Organised in collaboration with American Corner Hyderabad and Centle, the two-day workshop showed students how no-code platforms could be used to build working AI agents, with no programming background required.

Update: 2025-06-20 21:45 GMT
“This isn’t just about technology, it’s about choices, who builds it, how it’s used, and what values are embedded in it,” said Melissa Nandula, American Spaces Programming Coordinator at Hyderabad.—Internet

Hyderabad: What happens when AI isn’t just answering prompts, but making decisions, completing tasks, and acting independently? At St Francis College for Women, students from across Hyderabad got hands-on with agentic AI, a model that shifts AI from passive automation to intelligent, goal-driven systems that can perform complex functions like drafting job applications, responding to emails, summarising news, or conducting research.

“This isn’t just about technology, it’s about choices, who builds it, how it’s used, and what values are embedded in it,” said Melissa Nandula, American Spaces Programming Coordinator at Hyderabad. “Agentic AI is going to shape how people work, communicate, and solve problems. But that means we also have to ask tough questions about trust, responsibility, and ethics.”

Organised in collaboration with American Corner Hyderabad and Centle, the two-day workshop showed students how no-code platforms could be used to build working AI agents, with no programming background required. But alongside the technical, the focus remained firmly on context and consequence.

“We want students to see that AI isn’t magic.
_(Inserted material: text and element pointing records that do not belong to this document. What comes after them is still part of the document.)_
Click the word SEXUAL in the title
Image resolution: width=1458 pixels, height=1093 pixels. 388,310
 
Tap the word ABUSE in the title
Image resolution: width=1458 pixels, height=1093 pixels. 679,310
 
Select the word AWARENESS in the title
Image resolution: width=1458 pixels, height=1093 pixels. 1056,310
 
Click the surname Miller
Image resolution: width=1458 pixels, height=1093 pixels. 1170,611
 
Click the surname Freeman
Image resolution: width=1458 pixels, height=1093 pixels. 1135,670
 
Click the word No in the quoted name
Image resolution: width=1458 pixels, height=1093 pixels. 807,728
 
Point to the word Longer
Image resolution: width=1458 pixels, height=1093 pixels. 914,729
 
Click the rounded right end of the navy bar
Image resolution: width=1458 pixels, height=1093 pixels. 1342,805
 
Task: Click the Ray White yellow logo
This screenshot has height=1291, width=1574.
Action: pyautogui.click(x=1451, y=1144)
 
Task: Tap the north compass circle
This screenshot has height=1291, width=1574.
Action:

It’s a system built by people, for people,” said Sai Krishna, co-founder of Centle. “If we’re giving AI goals, we have to understand whose goals those are, and what happens if they’re wrong.”
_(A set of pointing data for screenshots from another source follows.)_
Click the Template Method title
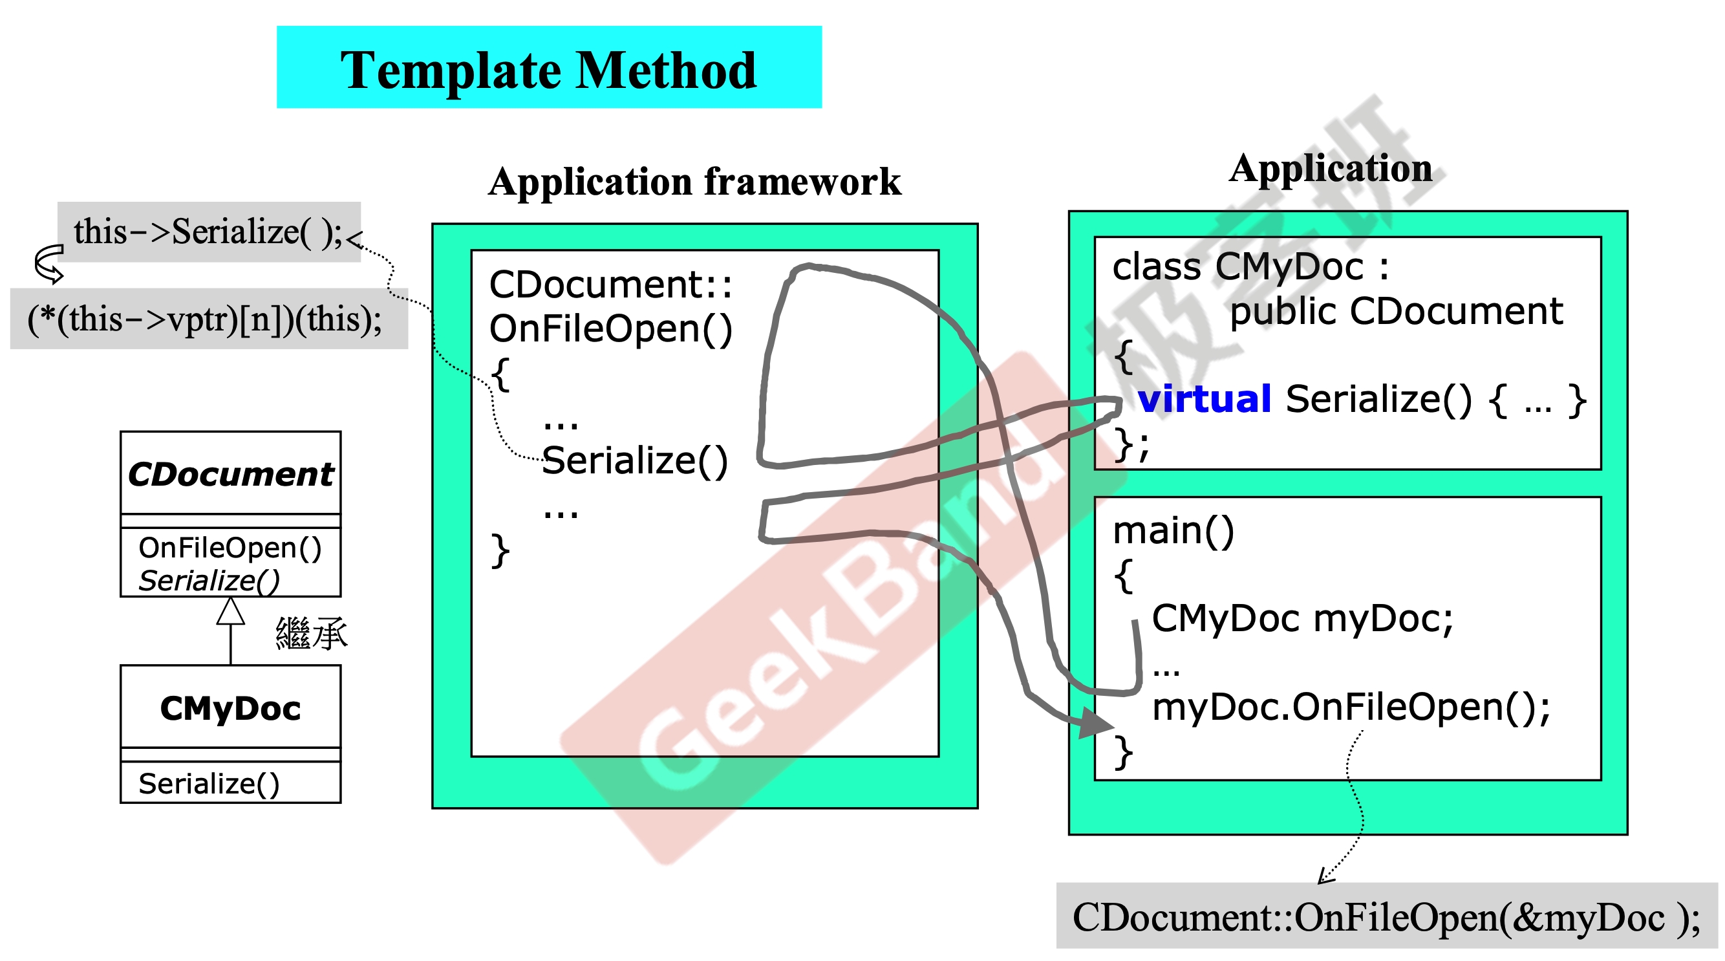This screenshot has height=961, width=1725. (548, 70)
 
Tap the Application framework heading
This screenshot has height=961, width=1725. (694, 182)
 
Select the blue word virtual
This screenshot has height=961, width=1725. (1204, 399)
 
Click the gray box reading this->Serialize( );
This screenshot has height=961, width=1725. (209, 232)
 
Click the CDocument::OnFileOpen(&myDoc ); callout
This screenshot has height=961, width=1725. (1386, 917)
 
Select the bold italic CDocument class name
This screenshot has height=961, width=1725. (230, 474)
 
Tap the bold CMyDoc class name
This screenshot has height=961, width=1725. (230, 708)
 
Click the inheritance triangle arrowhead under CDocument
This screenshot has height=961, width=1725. (230, 610)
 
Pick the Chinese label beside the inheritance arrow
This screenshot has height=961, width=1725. (312, 634)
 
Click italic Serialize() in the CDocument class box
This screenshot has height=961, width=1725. (208, 580)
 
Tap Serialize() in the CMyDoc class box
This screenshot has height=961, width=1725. (208, 783)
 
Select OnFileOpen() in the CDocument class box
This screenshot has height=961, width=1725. (230, 548)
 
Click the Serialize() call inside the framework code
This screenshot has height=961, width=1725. (634, 460)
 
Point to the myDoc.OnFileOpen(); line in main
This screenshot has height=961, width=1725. (1351, 707)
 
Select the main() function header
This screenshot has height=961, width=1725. (1173, 530)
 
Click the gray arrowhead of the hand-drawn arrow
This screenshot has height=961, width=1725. (1095, 723)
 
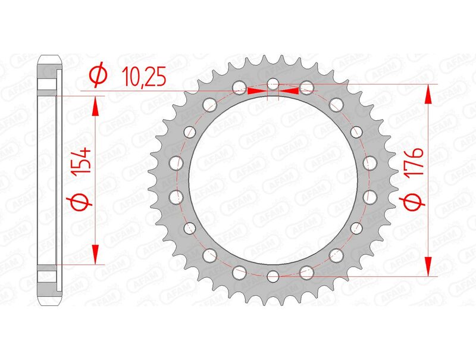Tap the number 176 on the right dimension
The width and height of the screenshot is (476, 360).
[415, 163]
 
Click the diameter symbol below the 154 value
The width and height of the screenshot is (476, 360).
[83, 203]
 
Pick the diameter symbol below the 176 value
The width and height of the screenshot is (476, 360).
[415, 203]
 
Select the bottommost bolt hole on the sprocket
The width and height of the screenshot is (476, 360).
[273, 276]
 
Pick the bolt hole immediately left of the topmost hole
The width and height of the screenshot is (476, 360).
[239, 88]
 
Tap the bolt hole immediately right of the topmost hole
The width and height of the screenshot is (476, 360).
[306, 88]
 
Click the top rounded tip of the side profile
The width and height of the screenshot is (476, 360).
[50, 58]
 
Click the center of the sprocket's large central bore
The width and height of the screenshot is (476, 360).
[273, 180]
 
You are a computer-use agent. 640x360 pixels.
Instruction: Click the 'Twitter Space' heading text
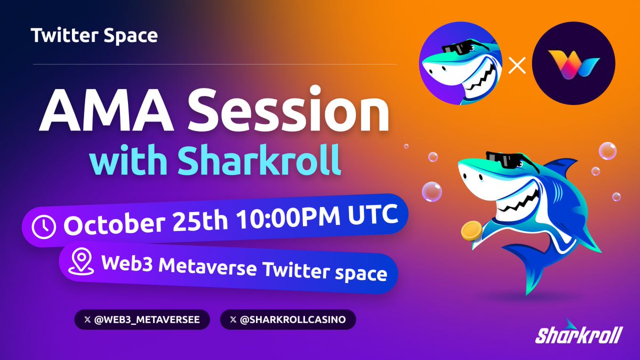click(x=94, y=36)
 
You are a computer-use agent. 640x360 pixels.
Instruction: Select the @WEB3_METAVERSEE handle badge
click(x=142, y=320)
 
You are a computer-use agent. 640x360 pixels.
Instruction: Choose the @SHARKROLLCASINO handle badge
click(x=287, y=320)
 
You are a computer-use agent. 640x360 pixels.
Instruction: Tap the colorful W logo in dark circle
click(x=573, y=63)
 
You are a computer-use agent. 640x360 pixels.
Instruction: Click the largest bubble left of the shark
click(x=432, y=191)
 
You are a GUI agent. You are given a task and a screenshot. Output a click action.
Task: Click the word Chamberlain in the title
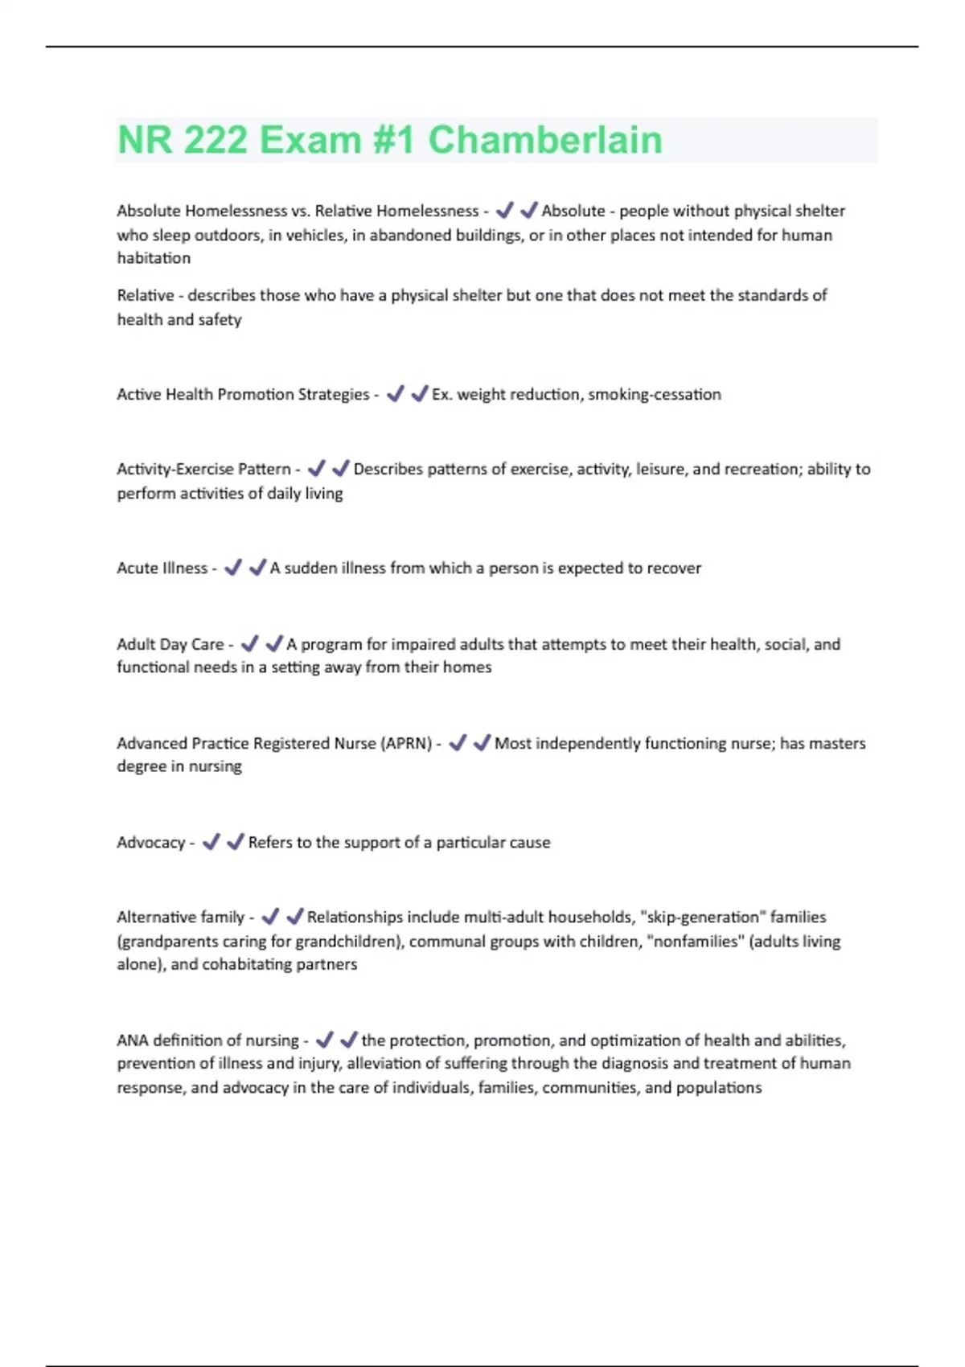[x=544, y=140]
During a panel discussion on AI in Command: Ethics, Autonomy, and Accountability, Rakesh Dubbudu, the founder of Factly, warned against the temptation to treat AI systems as neutral tools. “If a system denies someone benefits or makes a life-impacting decision, who answers for that?” he asked. “We can’t let ‘the AI did it’ become the new excuse.”

Padmashree, assistant professor at St Francis, said students must learn to question not just what AI does, but what it shouldn’t do. “Bias isn’t a bug, it’s a design choice we often fail to notice. We have to be intentional about what we’re building into these agents.”

Prof T. Uma Joseph, principal, said the real goal is to shape informed creators, not just users. “Agentic AI marks a turning point, we’re moving from tools that serve instructions to agents that interpret, decide, and act. And that comes with civic responsibility.”

The event concluded with remarks by Veena Thangavelu, political-economic officer, who urged students to step into leadership roles in emerging tech. “Workshops like this are about more than skills. They’re about shaping the values that guide how AI evolves, and you don’t need to be a coder to do that.”

Around 175 participants from colleges across Hyderabad took part in the programme, building their own AI agents, engaging in critical dialogue, and coming face to face with the bigger questions AI raises.